# START OF QUOTED PASSAGE
The schemas above are equivalent to this schema:

{
  type: "object",
  properties: {
    p: {type: "string"},
    q: {type: "number"}
  },
  additionalProperties: false
}

The properties source and with in the keywords $merge and $patch can use absolute or relative $ref to point to other schemas previously added to the Ajv instance or to the fragments of the current schema.

See the package ajv-merge-patch for more information.

User-defined keywords

The advantages of defining keywords are:

  • allow creating validation scenarios that cannot be expressed using pre-defined keywords
  • simplify your schemas
  • help bringing a bigger part of the validation logic to your schemas
  • make your schemas more expressive, less verbose and closer to your application domain
  • implement data processors that modify your data (modifying option MUST be used in keyword definition) and/or create side effects while the data is being validated

If a keyword is used only for side-effects and its validation result is pre-defined, use option valid: true/false in keyword definition to simplify both generated code (no error handling in case of valid: true) and your keyword functions (no need to return any validation result).

The concerns you have to be aware of when extending JSON Schema standard with additional keywords are the portability and understanding of your schemas. You will have to support these keywords on other platforms and to properly document them so that everybody can understand and use your schemas.

You can define keywords with addKeyword method. Keywords are defined on the ajv instance level - new instances will not have previously defined keywords.

Ajv allows defining keywords with:

  • code generation function (used by all pre-defined keywords)
  • validation function
  • compilation function
  • macro function

Example. range and exclusiveRange keywords using compiled schema:

ajv.addKeyword({
  keyword: "range",
  type: "number",
  schemaType: "array",
  implements: "exclusiveRange",
  compile: ([min, max], parentSchema) =>
    parentSchema.exclusiveRange === true
      ? (data) => data > min && data < max
      : (data) => data >= min && data <= max,
})

const schema = {range: [2, 4], exclusiveRange: true}
const validate = ajv.compile(schema)
# END OF QUOTED PASSAGE
• STATED PROBLEM 1:
In the records below, copy out the lines starting with the one that contains "At what coordinates should I click to accomplish: Switch" and going through the last line of the records. Leave out the pictures.
# START OF EXTRACTED ENTRIES
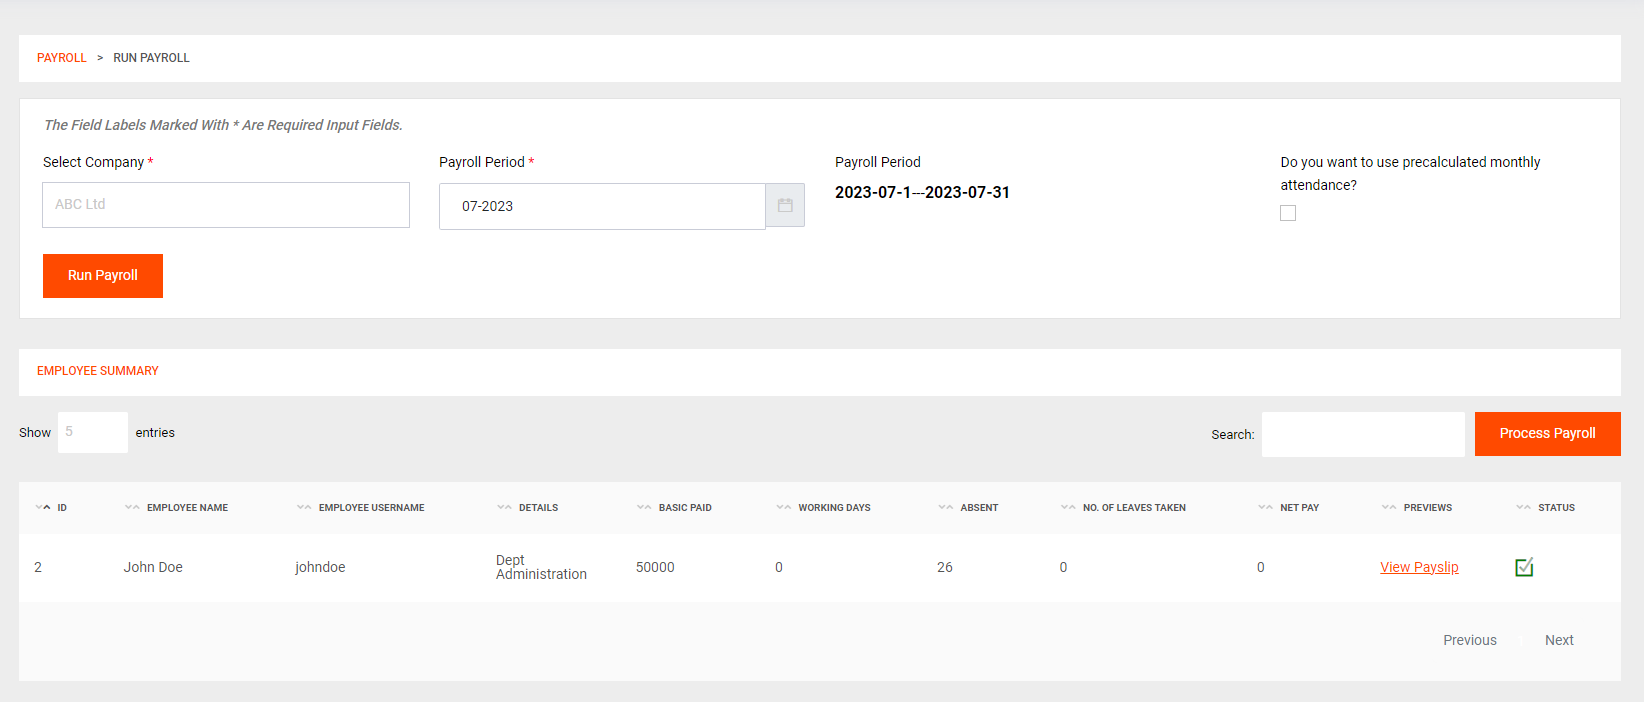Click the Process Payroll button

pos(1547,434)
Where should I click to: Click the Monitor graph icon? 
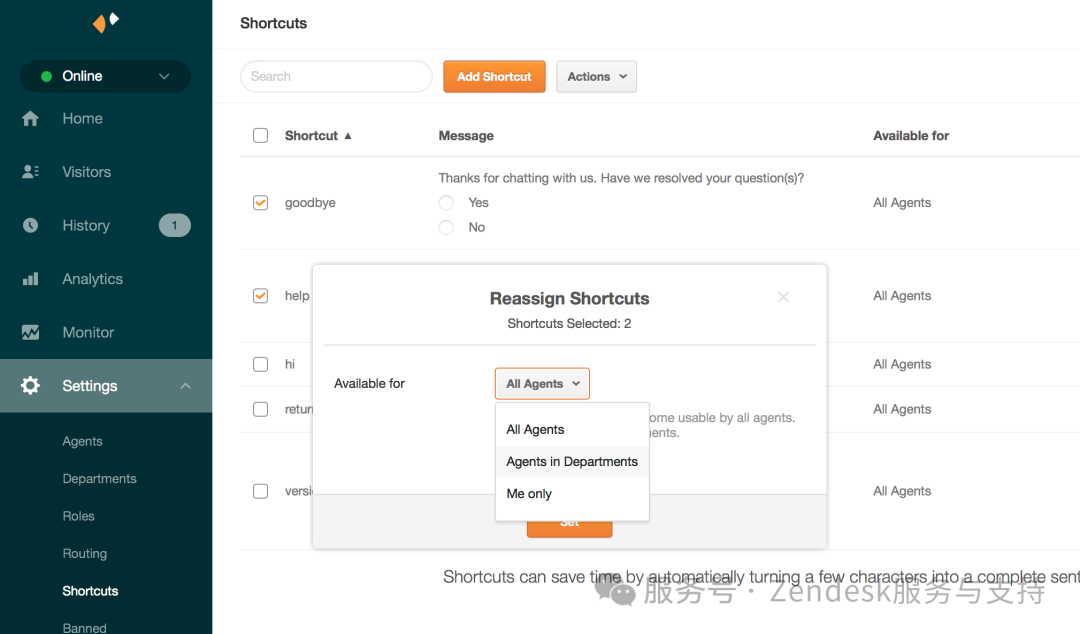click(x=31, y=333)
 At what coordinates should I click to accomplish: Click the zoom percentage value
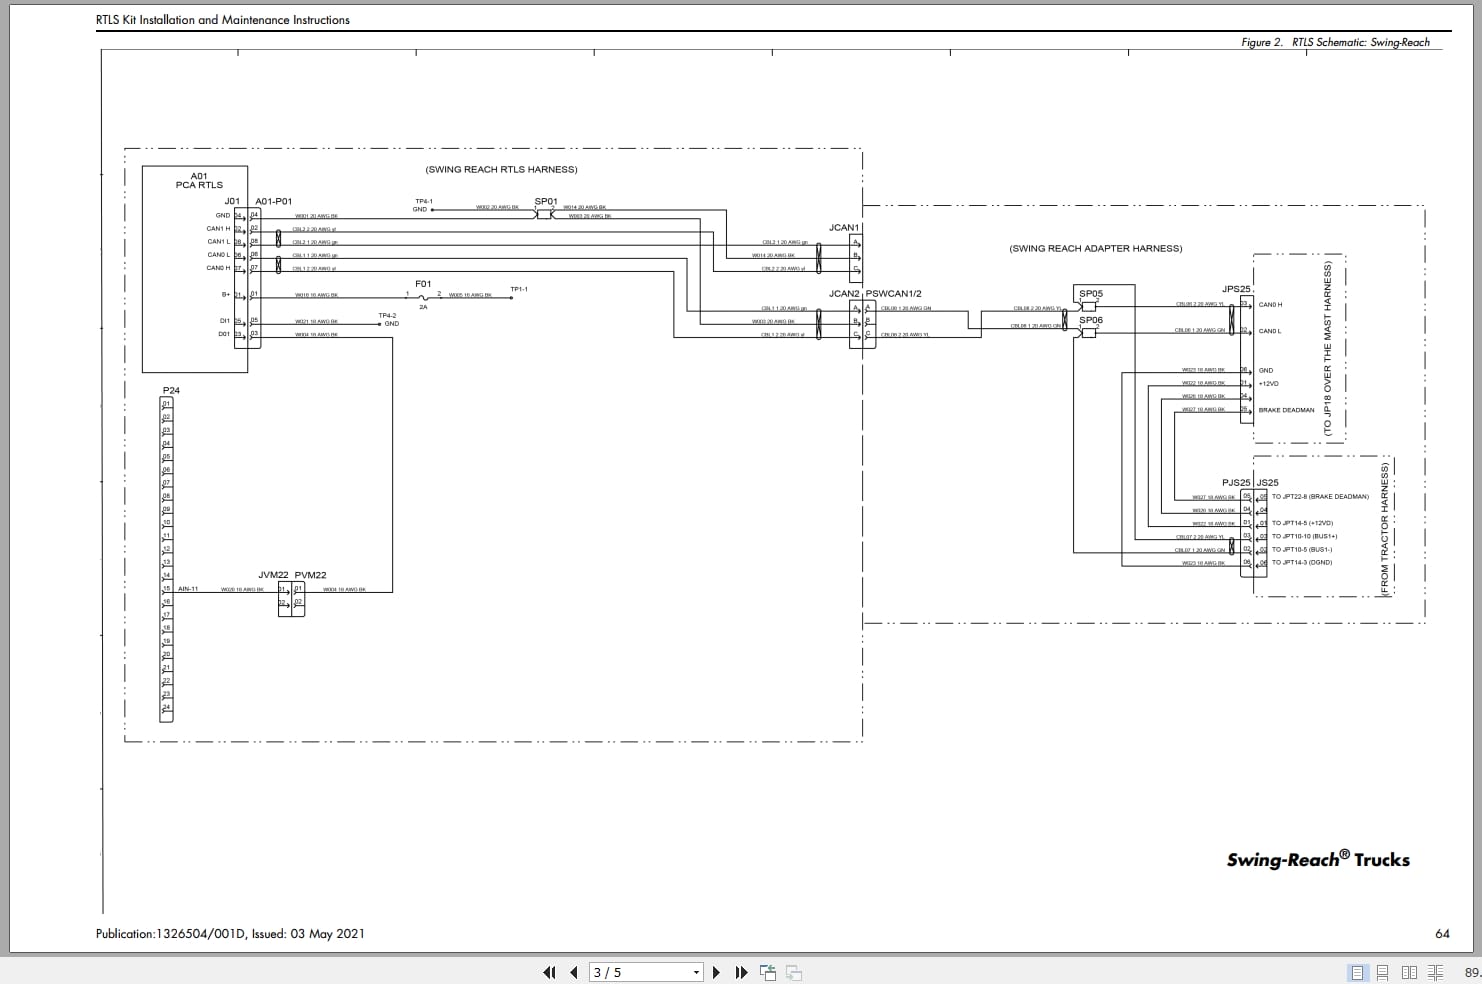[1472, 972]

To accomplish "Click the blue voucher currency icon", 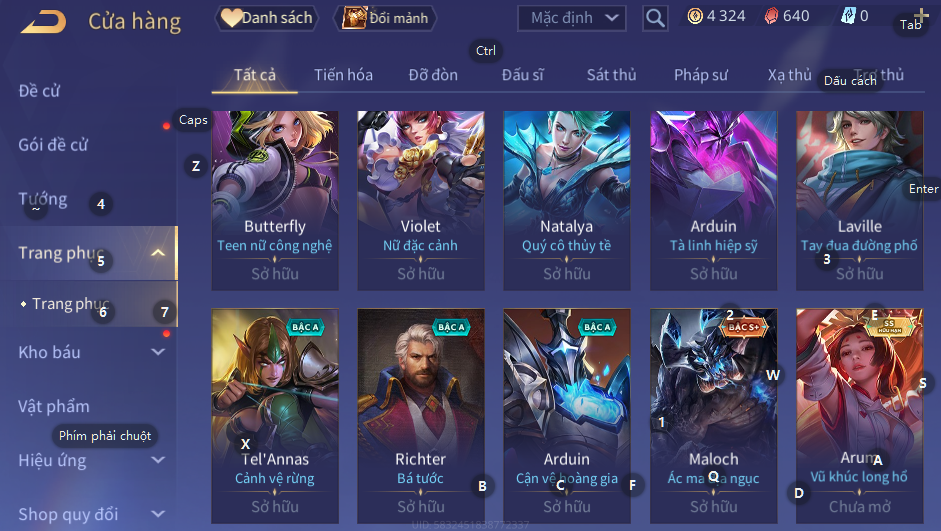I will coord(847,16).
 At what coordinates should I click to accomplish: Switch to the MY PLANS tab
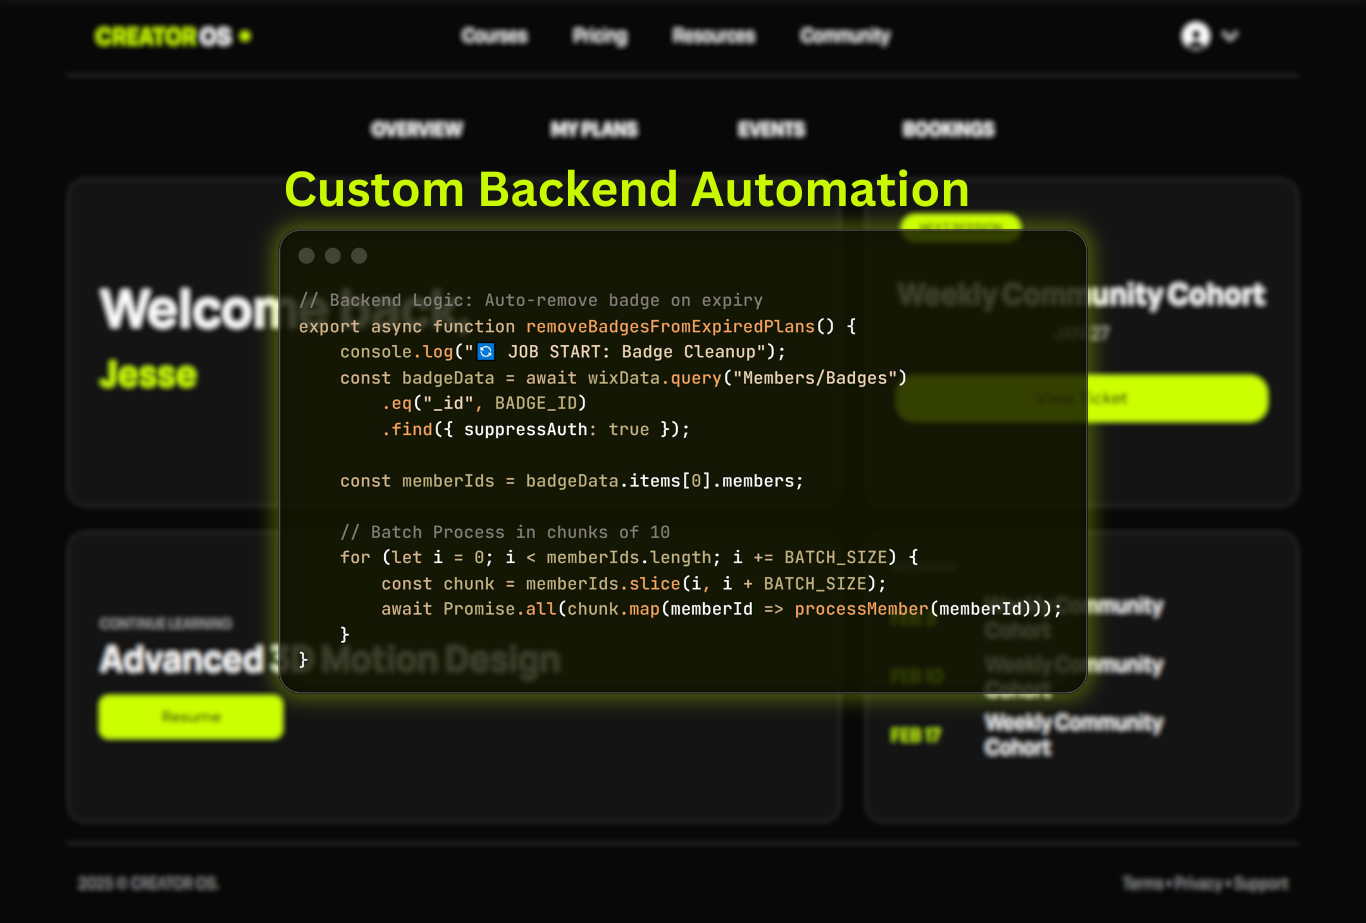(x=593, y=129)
# END OF EXTRACTED ENTRIES
• STATED PROBLEM 2:
Write what comes next in the text on Ajv schema keywords, picking up after its last line.

• WRITTEN ANSWER 1:
 At what coordinates should I click to accomplish: Switch to the MY PLANS tab
(x=593, y=129)

• WRITTEN ANSWER 2:
console.log(validate(2.01)) // true
console.log(validate(3.99)) // true
console.log(validate(2)) // false
console.log(validate(4)) // false

Several keywords (typeof, instanceof, range and propertyNames) are defined in ajv-keywords package - they can be used for your schemas and as a starting point for your own keywords.

See User-defined keywords for more details.

Asynchronous schema compilation

During asynchronous compilation remote references are loaded using supplied function. See compileAsync method and loadSchema option.

Example:

const ajv = new Ajv({loadSchema: loadSchema})

ajv.compileAsync(schema).then(function (validate) {
  const valid = validate(data)
  // ...
})

function loadSchema(uri) {
  return request.json(uri).then(function (res) {
    if (res.statusCode >= 400) throw new Error("Loading error: " + res.statusCode)
    return res.body
  })
}

Please note: Option missingRefs should NOT be set to "ignore" or "fail" for asynchronous compilation to work.

Asynchronous validation

Example in Node.js REPL: https://runkit.com/esp/ajv-asynchronous-validation

You can define formats and keywords that perform validation asynchronously by accessing database or some other service. You should add async: true in the keyword or format definition (see addFormat, addKeyword and User-defined keywords).

If your schema uses asynchronous formats/keywords or refers to some schema that contains them it should have "$async": true keyword so that Ajv can compile it correctly. If asynchronous format/keyword or reference to asynchronous schema is used in the schema without $async keyword Ajv will throw an exception during schema compilation.

Please note: all asynchronous subschemas that are referenced from the current or other schemas should have "$async": true keyword as well, otherwise the schema compilation will fail.

Validation function for an asynchronous format/keyword should return a promise that resolves with true or false (or rejects with new Ajv.ValidationError(errors) if you want to return errors from the keyword function).

Ajv compiles asynchronous schemas to async functions. Async functions are supported in Node.js 7+ and all modern browsers. You can supply a transpiler as a function via processCode option. See Options.

The compiled validation function has $async: true property (if the schema is asynchronous), so you can differentiate these functions if you are using both synchronous and asynchronous schemas.

Validation result will be a promise that resolves with validated data or rejects with an exception Ajv.ValidationError that contains the array of validation errors in errors property.

Example:

const ajv = new Ajv()

ajv.addKeyword({
  keyword: "idExists"
  async: true,
  type: "number",
  validate: checkIdExists,
})

function checkIdExists(schema, data) {
  return knex(schema.table)
    .select("id")
    .where("id", data)
    .then(function (rows) {
      return !!rows.length // true if record is found
    })
}

const schema = {
  $async: true,
  properties: {
    userId: {
      type: "integer",
      idExists: {table: "users"},
    },
    postId: {
      type: "integer",
      idExists: {table: "posts"},
    },
  },
}

const validate = ajv.compile(schema)

validate({userId: 1, postId: 19})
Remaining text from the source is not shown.